The biggest stake holder in what has passed into history as the Battle of Cable Street – the main locale of confrontation - is a variety of shades of socialist opinion and practice. An alliance of Jewish, Irish and wider working class understanding has provided hope and inspiration for succeeding generations.
The main organiser, motivating and mobilising the diverse population of East London, was communist Joe Jacobs. He also defied the leadership – remember the initial call was to assemble at Trafalgar Square - of his own party which he had helped elect. For this indiscipline he was booted out of the party.
Nevertheless, over the years, the party and the Left in general have lauded its role in putting the blocks on the free passage of fascism.
Cable Street has earned a place in the hedonism of the Left. That’s what gives us our strength, our identity, our raison d'être. But other stories have emerged from that place, time and community.
A known fascist sympathizer and his family were to be evicted because he could not afford to pay the rent on the place where he lived. The landlord sent the bailiffs to evict him. But, on a smaller scale, the bailiffs met the same threatening opposition as had Mosley and his Blackshirts. The bailiffs retreated.

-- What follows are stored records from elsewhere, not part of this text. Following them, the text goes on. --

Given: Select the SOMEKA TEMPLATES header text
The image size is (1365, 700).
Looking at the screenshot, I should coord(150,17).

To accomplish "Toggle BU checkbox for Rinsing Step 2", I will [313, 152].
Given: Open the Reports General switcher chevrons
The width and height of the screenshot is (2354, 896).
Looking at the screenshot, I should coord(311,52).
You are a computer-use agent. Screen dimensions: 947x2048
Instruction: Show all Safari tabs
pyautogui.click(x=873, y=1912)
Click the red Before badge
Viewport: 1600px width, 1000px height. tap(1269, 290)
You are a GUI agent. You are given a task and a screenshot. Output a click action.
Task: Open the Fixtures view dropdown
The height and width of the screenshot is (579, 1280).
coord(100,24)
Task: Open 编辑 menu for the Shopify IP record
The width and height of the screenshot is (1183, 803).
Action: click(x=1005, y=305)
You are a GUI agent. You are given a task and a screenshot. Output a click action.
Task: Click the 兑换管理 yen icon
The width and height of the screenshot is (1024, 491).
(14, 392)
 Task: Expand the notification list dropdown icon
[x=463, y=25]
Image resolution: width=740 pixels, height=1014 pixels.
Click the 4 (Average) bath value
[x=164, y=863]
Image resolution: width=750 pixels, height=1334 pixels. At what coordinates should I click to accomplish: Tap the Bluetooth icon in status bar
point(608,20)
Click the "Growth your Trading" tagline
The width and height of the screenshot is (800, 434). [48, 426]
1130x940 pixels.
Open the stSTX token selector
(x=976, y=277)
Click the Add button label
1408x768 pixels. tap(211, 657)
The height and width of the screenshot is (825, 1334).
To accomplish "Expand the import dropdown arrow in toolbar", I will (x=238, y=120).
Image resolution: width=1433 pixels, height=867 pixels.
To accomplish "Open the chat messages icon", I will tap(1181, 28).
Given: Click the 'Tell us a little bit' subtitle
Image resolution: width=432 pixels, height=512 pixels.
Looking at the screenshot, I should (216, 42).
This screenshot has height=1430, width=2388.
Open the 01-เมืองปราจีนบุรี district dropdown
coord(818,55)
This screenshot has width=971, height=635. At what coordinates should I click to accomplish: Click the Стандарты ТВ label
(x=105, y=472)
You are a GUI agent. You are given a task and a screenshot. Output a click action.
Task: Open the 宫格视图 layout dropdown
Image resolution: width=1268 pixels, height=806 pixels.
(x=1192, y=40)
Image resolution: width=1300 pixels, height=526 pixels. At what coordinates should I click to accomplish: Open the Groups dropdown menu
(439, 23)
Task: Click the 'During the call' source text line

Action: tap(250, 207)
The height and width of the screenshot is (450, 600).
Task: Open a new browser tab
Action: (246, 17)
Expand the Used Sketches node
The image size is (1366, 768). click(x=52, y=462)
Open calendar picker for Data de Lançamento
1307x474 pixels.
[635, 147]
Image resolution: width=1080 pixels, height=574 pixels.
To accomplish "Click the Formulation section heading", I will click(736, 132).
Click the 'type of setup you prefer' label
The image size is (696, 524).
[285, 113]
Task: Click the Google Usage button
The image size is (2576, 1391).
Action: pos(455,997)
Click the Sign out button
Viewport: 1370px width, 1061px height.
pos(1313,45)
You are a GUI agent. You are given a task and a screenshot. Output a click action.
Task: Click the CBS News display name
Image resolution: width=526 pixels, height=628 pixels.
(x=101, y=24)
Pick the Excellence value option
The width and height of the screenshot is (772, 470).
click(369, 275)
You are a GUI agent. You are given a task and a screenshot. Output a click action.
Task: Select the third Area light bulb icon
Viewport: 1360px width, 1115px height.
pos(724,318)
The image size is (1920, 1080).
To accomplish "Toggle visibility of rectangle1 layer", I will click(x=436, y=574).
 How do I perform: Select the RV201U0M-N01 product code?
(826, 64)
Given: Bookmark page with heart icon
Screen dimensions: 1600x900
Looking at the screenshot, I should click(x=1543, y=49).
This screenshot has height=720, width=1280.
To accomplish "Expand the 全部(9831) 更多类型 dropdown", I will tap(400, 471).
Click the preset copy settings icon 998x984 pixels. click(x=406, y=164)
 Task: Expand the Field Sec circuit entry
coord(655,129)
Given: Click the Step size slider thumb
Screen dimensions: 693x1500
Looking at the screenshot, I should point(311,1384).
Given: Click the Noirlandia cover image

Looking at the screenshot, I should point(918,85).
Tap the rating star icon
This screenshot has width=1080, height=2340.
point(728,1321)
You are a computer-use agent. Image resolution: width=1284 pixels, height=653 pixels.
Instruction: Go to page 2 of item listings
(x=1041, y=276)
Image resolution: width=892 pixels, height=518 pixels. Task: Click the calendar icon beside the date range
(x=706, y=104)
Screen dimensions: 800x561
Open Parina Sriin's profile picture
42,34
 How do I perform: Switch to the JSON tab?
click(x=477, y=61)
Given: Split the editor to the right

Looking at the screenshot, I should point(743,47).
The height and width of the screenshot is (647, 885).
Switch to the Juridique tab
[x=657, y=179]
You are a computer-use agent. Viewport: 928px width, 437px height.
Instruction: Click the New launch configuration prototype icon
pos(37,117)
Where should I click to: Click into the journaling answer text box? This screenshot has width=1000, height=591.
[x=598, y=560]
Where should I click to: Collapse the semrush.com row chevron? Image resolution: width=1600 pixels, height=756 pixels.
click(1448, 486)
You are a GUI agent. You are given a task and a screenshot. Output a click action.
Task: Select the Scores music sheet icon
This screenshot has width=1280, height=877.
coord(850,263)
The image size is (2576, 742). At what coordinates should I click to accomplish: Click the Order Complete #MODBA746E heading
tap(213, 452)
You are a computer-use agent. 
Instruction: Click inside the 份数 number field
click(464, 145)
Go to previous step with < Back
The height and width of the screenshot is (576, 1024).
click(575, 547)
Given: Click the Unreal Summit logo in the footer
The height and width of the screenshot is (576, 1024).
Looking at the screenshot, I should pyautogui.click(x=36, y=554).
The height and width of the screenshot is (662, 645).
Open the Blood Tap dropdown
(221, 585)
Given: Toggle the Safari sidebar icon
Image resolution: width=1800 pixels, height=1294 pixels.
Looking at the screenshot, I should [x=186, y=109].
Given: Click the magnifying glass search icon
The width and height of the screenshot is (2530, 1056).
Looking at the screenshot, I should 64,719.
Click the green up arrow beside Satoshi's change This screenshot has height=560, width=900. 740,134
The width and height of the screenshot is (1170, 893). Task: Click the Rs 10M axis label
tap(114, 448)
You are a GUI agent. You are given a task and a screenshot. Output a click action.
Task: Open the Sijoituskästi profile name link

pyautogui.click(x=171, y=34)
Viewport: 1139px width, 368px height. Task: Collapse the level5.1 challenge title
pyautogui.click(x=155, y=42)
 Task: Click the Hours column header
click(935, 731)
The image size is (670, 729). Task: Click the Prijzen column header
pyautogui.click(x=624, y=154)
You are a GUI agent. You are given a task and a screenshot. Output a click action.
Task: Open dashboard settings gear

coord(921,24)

“How can you protect that fascist,” some understandably asked? The explanation was as simple as it was strong and determined. “He lives here, he’s one of us, and we’ll sort it out ourselves.”
Many on the Left look favorably to institutions with which they have shared values, traditions and membership. For instance, trade unions, identity groups and political parties. But there is another presence which ebbs and flows with varying levels of energy. Community.
As the Battle of Cable Street shows, a variously dormant, uneasy, vibrant community and the well-established interest groups do not always make that much needed connection.
But sometimes they do.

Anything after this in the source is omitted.